Faces behind the numbers
At Uhuru Park, right next to the crosses, a bulletin board featured 32 photos of the young students.
"With the previous attacks, there's been a sense of the victims just being numbers," Doreen Areri said. "The idea behind this is to have faces behind the numbers. We need to hear their stories, their dreams."
Kellie Murungi said she got some solace from the vigil.
"In 2010, I was in a grenade attack in downtown Nairobi and every time there's a terrorist attack, it hits too close to home," Murungi said. " It's not just happened to me, but many others."
The vigil was important for the healing process, she said, because "we shouldn't have people walking around with scars."
'Images will haunt us forever'
It was the deadliest attack in the nation since al Qaeda killed more than 200 people at the U.S. Embassy in Nairobi in 1998.
In the Garissa attack, the terrorists separated Christians from Muslims, making some recite verses from the Quran.
Those who couldn't quote the holy book tried to flee the gunfire, but whizzing bullets sent them to the ground. Others scampered into closets and stayed there for hours. Images from the scene showed heaps of students, faces down, lying in pools of blood.
"Those images will haunt us forever," said Martin Otieno, 29, who lives in Nairobi. "As a nation, we should never let this happen. We just can't."

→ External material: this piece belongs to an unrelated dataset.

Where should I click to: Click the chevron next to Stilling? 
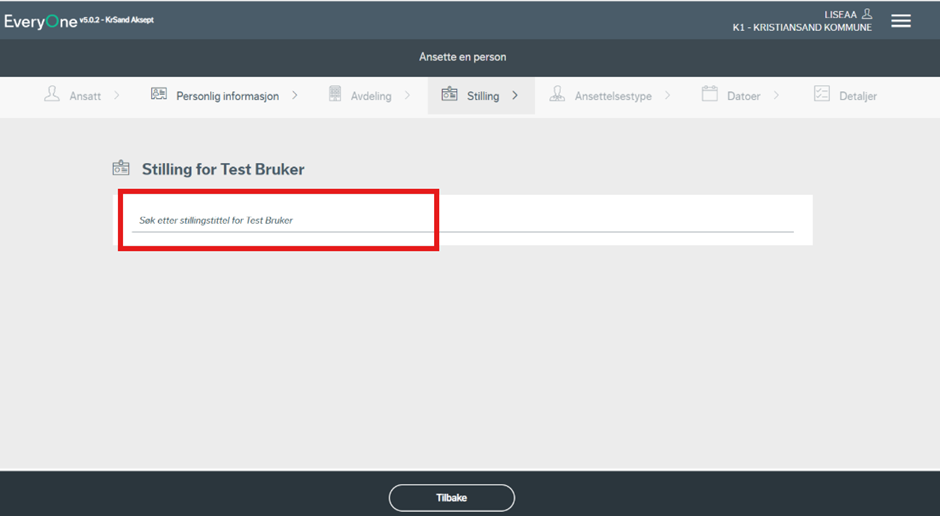click(x=515, y=96)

'We did everything that we could do'
Kenya launched airstrikes Monday targeting Al-Shabaab's training camps in Somalia
, according to a military source, adding that the strikes were not retribution for last week's massacre at the university.

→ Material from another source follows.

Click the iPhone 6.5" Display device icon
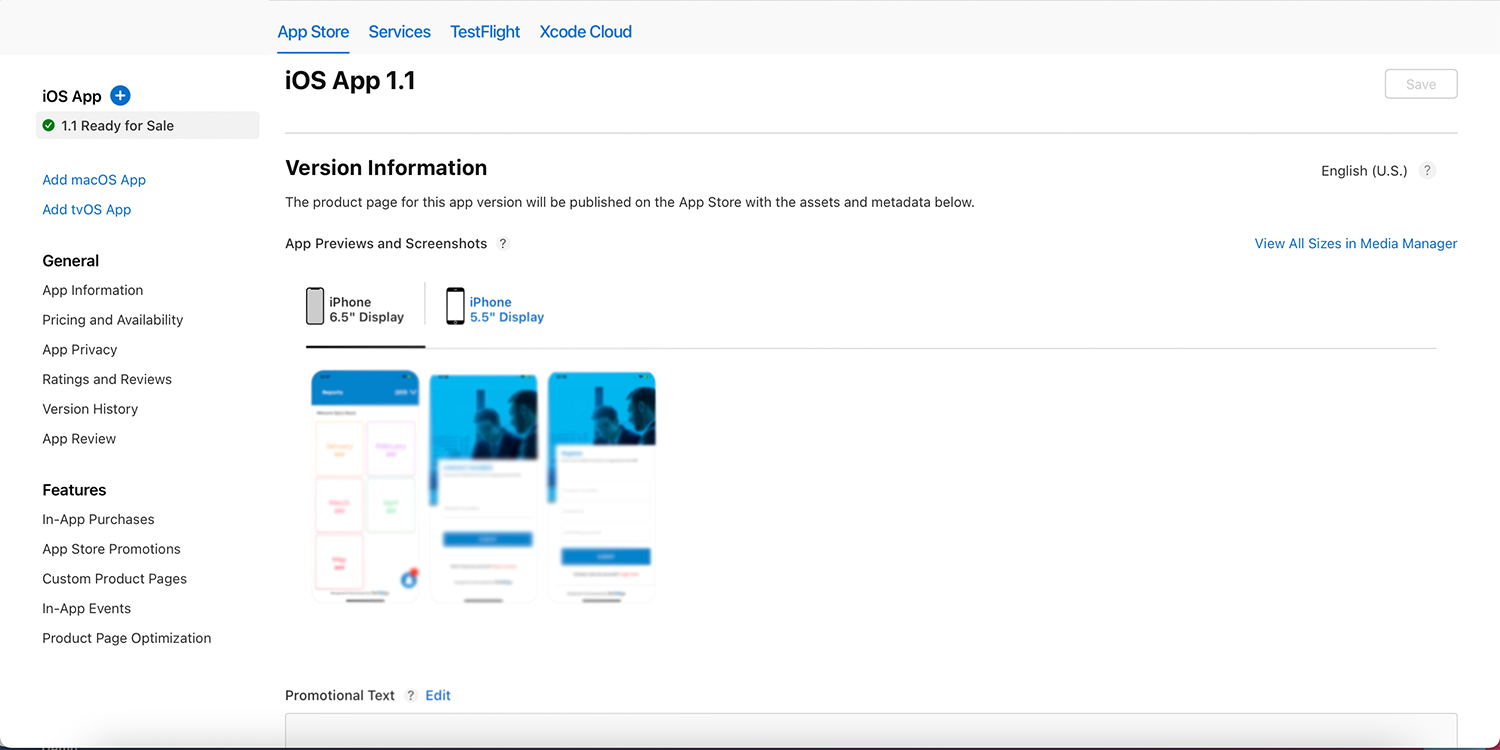 tap(315, 306)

"The latest attack of Al-Shabaab bases by the Kenya military is part of the ongoing operations that started in 2011. It is not a retaliation to the Garissa attack. The operation has been ongoing," the source said Monday.
Kenyan authorities had intelligence beforehand that a university in Garissa could be attacked, yet the country's rapid response team was stuck in Nairobi for hours after the massacre awaiting transport, a police source said Monday.
It's unclear why the elite team was stuck in the Kenyan capital about 230 miles (370 kilometers) west of the attack. Kenyan politicians and Nairobi-based journalists arrived on the scene before the team did.
Once the team entered the university complex, the hourslong siege was quickly defused.
But a government spokesman defended the response time.
"With the benefit of hindsight, you can always say things could have been done better," said Manoah Esipisu, a spokesman for Kenyan President Uhuru Kenyatta.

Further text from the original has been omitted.